§ YOUR ASSIGNMENT
Here the job is to transcribe only the lines from the one containing "You are a GUI" through the last line below, exactly as written; please leave out pictures.

++++

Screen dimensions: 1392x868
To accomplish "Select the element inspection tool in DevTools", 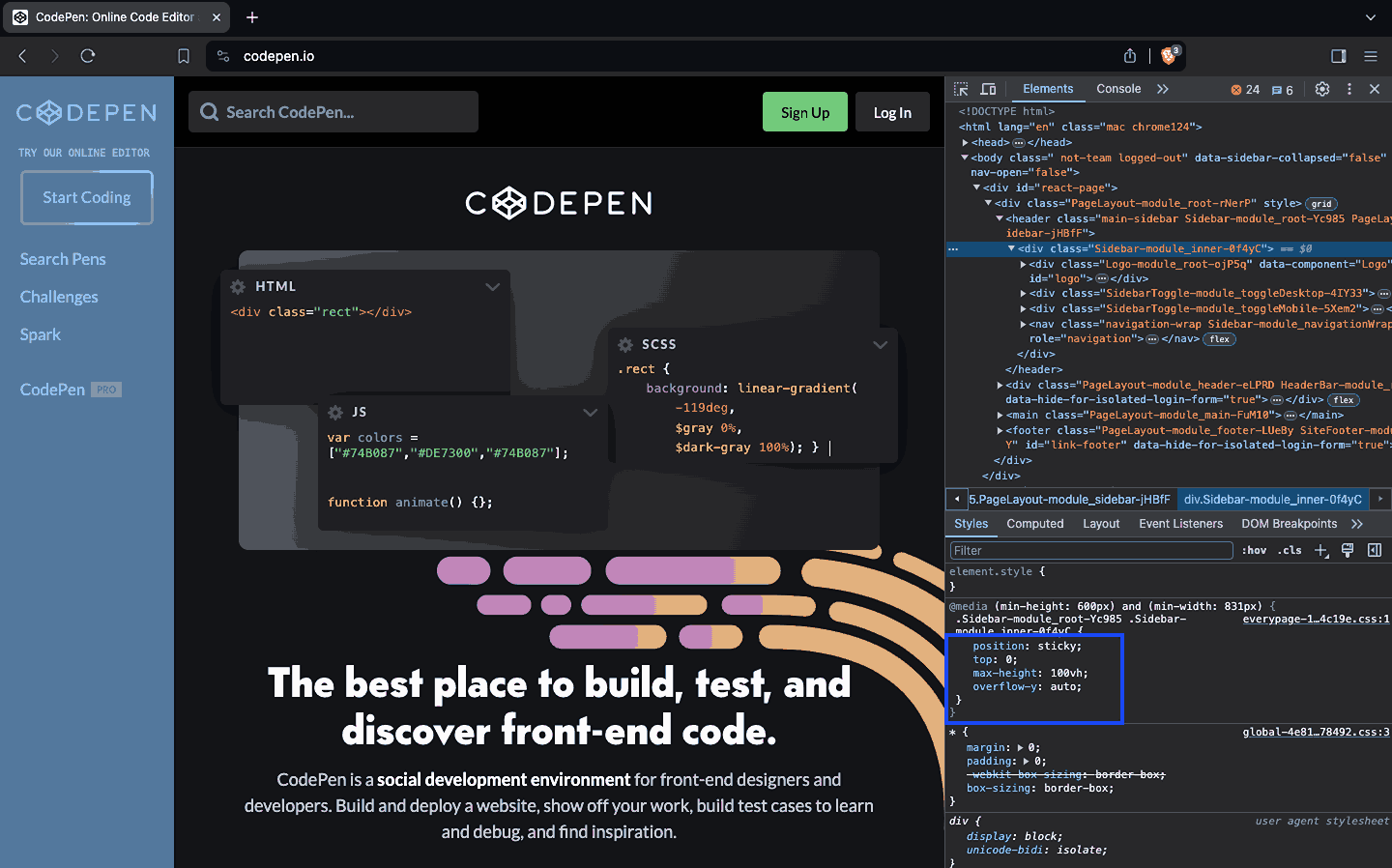I will point(961,88).
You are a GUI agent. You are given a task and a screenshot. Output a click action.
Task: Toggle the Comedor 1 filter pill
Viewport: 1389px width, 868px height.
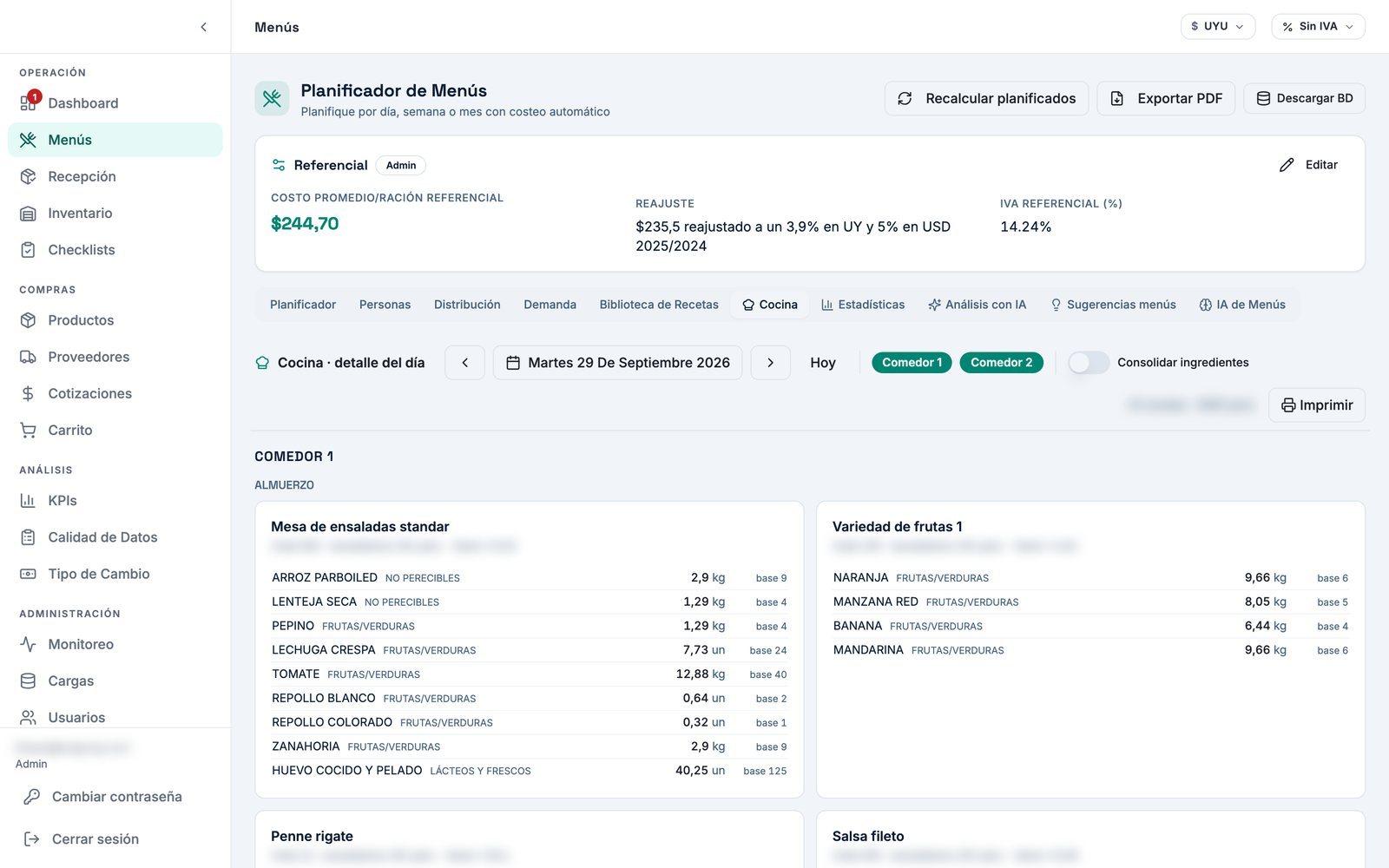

++++

§ ANSWER TO THIS TASK
You are a GUI agent. You are given a task and a screenshot. Output a click action.
Task: Toggle the Comedor 1 filter pill
Viewport: 1389px width, 868px height.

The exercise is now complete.